Albert Sánchez Piñol publica 'Trece tristes trances', un libro de fábulas que escapan a la cruda realidad

PEIO H. RIAÑO

Este libro debía sonar a cuento desde el título. Debía deshacerse de lo que conocemos demasiado bien y llegar a las tripas de las fábulas para encontrar un mundo menos molesto. La mejor lección de este libro además de que los títulos son un género literario en sí mismo es que, efectivamente como reconoce su autor a Público, 'sin imaginación no hay nada'.

Albert Sánchez Piñol (Barcelona, 1965) cree que imaginamos porque, 'lo esto', es desagradable o, aún peor, 'aburrido'. 'Se lo resumiré: 'Lo esto' son cuatro reglas, más o menos elaboradas, las que te enseñaban en Barrio Sésamo'.

El universo de Sánchez Piñoldestaca, desde la aparición de sus novelas La piel fría (2003) y Pandora en el Congo (2005), entre una nutrida generación de autores catalanes con menos de 40 años de edad, que persiguen la creación de un mundo propio. Ha logrado, sin perseguir nada parecido, acabar con el ingenuo propósito de elaborar un ideario catalanista en torno a la literatura. Su territorio está más allá de sus fronteras, como prueba Trece tristes trances (publicado en castellano por Alfaguara), confirmación del empeño por su parte de trabajar para un lector atento.

En 13 relatos monta una lectura en la que se cruzan una y otra vez la imaginación con la fantasía. Como todo cuento, Sánchez Piñol lanza mensajes escondidos en botellas. Como en Todo lo que necesita saber una cebra para sobrevivir en la sabana, uno de los cuentos más fieles a las intenciones clásicas del género, donde escribe: 'Y esta lección no tiene nada que ver con los leones. Todo lo que necesita saber una cebra para sobrevivir en la sabana es que basta con correr más que otra cebra'.

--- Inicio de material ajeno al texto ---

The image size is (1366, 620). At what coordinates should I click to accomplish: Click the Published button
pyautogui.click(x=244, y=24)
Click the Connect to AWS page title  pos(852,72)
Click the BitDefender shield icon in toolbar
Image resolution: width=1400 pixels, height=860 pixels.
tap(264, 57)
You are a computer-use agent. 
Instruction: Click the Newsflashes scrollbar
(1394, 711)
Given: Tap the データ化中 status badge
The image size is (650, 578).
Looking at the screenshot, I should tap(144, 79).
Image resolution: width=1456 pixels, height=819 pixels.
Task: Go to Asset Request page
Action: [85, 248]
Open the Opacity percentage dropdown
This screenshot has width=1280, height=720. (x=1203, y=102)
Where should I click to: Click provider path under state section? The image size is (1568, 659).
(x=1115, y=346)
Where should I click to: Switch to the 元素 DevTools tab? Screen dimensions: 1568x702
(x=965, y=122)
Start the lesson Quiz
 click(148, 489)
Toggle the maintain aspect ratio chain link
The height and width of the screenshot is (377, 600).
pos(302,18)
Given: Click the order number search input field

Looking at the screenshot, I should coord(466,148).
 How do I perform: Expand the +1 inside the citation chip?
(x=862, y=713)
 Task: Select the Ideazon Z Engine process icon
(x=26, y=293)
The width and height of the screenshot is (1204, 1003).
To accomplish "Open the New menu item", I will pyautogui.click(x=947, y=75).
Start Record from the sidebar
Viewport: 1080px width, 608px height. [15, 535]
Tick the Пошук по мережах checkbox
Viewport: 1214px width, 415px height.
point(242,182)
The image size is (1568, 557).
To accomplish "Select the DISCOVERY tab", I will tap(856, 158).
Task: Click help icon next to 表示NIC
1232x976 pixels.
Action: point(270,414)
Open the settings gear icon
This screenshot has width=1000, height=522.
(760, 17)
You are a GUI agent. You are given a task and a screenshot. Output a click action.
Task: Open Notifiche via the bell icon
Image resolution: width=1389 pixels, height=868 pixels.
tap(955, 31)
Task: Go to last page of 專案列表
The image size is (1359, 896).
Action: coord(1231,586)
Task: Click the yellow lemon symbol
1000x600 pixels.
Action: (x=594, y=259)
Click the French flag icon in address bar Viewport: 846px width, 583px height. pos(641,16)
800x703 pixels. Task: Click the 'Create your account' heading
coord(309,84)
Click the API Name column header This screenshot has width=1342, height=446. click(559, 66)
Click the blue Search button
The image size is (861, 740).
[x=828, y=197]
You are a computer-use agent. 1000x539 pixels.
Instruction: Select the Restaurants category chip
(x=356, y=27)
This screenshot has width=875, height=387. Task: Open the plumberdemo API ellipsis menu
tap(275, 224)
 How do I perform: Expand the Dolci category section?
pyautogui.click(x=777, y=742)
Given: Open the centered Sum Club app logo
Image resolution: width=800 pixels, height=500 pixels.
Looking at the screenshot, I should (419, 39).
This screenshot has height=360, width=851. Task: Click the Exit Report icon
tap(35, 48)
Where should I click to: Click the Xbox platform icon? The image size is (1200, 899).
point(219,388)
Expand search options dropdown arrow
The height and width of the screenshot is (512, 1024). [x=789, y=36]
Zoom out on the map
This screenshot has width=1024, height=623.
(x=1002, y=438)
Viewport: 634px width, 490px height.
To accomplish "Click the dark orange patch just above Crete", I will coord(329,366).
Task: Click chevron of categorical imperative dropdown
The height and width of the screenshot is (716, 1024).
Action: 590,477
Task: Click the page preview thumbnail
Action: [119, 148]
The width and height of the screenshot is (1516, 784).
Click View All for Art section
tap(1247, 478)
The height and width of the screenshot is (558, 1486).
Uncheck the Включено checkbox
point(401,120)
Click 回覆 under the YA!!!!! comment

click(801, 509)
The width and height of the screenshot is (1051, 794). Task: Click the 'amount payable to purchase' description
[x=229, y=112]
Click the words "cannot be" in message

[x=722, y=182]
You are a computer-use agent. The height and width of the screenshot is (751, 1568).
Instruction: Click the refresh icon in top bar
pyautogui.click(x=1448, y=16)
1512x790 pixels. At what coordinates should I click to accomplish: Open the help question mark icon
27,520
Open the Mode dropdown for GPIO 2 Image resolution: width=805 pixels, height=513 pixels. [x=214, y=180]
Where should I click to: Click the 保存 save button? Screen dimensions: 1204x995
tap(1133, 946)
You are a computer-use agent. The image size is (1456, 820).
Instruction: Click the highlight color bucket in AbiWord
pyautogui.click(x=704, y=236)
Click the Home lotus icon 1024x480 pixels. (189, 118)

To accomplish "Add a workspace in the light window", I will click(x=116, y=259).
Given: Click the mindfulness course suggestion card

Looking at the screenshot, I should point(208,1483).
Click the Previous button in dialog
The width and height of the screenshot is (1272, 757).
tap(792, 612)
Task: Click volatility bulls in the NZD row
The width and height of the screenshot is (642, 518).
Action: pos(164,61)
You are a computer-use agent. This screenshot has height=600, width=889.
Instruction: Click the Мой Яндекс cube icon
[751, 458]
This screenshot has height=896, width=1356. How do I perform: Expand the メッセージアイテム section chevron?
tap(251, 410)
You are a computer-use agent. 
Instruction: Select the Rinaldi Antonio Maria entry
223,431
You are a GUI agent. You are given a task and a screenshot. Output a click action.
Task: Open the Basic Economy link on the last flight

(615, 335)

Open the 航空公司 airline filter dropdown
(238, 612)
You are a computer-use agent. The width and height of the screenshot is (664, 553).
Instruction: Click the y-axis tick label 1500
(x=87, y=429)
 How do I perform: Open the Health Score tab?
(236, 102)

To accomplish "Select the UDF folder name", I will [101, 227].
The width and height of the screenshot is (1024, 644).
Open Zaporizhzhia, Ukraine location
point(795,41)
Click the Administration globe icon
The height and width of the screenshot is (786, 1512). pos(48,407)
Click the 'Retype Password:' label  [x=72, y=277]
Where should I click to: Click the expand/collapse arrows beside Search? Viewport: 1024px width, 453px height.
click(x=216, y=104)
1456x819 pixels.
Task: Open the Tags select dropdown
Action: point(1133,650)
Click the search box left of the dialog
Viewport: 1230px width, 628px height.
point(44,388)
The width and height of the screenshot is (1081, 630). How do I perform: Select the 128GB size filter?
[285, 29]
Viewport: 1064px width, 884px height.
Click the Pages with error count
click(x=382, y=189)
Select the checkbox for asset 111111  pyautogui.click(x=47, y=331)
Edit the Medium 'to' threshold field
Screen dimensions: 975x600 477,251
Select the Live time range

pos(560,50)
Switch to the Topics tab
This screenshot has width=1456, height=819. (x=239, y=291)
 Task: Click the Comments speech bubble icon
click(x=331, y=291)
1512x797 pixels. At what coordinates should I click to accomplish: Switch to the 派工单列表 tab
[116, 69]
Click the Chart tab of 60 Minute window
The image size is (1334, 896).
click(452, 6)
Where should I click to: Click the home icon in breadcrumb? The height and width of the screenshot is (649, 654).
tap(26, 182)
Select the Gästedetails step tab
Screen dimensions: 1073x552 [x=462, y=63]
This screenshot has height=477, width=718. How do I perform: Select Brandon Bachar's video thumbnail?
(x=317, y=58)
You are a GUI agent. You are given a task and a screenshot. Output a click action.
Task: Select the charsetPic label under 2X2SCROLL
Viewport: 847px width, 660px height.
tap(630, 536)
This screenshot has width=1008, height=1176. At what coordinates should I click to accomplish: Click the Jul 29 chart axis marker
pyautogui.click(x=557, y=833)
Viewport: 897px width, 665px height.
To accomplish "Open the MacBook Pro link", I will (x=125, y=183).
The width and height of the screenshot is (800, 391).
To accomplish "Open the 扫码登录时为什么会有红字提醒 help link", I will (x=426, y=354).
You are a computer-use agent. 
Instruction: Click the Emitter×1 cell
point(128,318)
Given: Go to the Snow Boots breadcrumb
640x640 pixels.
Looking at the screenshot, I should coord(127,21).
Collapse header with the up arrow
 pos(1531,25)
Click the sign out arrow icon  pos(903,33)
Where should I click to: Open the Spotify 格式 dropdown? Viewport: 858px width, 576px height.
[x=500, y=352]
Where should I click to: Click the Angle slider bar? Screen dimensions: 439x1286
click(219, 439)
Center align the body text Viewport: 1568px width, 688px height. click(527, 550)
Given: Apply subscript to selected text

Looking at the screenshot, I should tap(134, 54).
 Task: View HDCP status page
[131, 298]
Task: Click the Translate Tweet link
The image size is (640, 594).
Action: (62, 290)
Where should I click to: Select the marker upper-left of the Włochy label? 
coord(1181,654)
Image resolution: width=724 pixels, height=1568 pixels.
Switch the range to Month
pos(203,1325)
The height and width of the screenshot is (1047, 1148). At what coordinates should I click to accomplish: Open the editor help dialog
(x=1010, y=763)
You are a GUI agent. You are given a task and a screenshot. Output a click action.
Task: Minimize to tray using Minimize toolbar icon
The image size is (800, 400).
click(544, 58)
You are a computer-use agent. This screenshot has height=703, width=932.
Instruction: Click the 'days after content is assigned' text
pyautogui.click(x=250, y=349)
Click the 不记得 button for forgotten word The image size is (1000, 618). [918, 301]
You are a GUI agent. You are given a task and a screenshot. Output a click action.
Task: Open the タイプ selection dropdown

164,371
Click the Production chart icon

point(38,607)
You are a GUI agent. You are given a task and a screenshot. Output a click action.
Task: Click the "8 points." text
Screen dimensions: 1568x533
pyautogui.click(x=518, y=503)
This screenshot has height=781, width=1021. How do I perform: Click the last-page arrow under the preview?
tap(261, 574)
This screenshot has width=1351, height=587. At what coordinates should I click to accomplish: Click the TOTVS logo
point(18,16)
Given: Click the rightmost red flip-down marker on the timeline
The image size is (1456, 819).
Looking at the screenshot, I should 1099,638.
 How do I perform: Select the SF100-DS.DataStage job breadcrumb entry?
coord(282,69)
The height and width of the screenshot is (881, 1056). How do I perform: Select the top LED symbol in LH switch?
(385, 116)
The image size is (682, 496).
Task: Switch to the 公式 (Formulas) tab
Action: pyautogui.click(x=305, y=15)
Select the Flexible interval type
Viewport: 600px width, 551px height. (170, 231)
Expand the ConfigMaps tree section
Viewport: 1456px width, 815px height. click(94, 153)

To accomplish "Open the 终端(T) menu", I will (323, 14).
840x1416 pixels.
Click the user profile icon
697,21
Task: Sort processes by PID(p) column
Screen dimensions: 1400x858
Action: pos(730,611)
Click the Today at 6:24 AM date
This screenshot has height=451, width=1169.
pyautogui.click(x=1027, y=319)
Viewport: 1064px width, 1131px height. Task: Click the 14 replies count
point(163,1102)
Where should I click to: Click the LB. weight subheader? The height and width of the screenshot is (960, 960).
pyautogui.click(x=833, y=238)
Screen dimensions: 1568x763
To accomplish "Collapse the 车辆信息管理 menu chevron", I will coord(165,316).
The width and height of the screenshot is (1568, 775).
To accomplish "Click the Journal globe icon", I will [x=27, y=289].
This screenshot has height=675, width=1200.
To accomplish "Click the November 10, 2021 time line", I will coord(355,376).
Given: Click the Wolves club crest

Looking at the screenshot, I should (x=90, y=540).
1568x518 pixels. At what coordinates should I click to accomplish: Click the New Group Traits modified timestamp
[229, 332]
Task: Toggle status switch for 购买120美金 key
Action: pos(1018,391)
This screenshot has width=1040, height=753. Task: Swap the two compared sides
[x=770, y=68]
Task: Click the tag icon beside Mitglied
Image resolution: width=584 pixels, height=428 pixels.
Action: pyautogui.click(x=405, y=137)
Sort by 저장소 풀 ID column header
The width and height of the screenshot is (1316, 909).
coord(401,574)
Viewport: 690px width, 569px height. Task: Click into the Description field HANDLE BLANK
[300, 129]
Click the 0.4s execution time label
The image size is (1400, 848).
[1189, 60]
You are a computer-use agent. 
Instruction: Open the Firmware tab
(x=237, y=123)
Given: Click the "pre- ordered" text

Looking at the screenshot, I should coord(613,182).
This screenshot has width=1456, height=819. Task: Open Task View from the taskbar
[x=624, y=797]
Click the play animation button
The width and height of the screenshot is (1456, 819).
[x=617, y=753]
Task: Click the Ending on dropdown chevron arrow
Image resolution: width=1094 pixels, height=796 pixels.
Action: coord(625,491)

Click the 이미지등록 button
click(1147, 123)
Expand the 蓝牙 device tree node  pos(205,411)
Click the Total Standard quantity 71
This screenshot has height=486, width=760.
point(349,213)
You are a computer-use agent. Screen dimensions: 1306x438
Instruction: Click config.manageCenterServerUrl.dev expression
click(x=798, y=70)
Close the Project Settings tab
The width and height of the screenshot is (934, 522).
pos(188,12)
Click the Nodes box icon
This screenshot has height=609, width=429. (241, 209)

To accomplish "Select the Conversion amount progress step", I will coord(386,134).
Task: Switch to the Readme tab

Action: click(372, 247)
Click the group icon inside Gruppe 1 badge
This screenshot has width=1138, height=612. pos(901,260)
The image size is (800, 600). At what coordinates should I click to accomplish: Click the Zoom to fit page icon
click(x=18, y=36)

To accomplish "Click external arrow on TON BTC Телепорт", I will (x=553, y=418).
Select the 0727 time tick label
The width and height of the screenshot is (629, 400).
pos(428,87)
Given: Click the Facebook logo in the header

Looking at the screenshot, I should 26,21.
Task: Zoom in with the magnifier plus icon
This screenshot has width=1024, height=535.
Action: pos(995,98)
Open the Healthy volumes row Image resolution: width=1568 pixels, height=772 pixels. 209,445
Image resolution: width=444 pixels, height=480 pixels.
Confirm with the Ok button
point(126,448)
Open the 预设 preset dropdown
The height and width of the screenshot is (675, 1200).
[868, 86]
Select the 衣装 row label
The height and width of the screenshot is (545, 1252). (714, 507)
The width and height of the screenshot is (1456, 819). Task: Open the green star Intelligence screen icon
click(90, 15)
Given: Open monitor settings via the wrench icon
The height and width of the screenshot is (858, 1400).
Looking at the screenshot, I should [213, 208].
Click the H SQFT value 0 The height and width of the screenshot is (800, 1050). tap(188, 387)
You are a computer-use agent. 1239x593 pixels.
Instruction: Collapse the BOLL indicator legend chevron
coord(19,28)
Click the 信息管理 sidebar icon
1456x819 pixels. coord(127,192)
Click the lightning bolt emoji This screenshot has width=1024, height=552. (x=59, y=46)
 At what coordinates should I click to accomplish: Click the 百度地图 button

En Trece tristes trances se muestra como un escritor despechado con las reglas que le atan a la cruda realidad, para apuntar que 'la página en blanco es el único espacio donde me siento libre'. '¡Si me da la gana hundo Inglaterra bajo las aguas o creo un sultanato en San Francisco! O creo armarios que se tragan gente, selenitas vendimiadores, espantapájaros que hablan con pájaros, lo que me dé la gana', comenta vehemente.

Entre el cielo y el infierno es una de las mejores píldoras que suministra con absoluta concreción e inteligencia este escritor. Quizá porque haga ver lo importante que es una milmillonésima de segundo en la vida de cualquiera, quizá porque sea la fábula más camuflada de todas, quizá porque esté tan medida que uno baile a su ritmo con mucho gusto, quizá porque concluya que la distancia entre la gloria y la vanagloria es ínfima. Seguramente sea, también, por la posibilidad de transitar brevemente por un lugar que no nos corresponde y al que se quiere volver nada más salir.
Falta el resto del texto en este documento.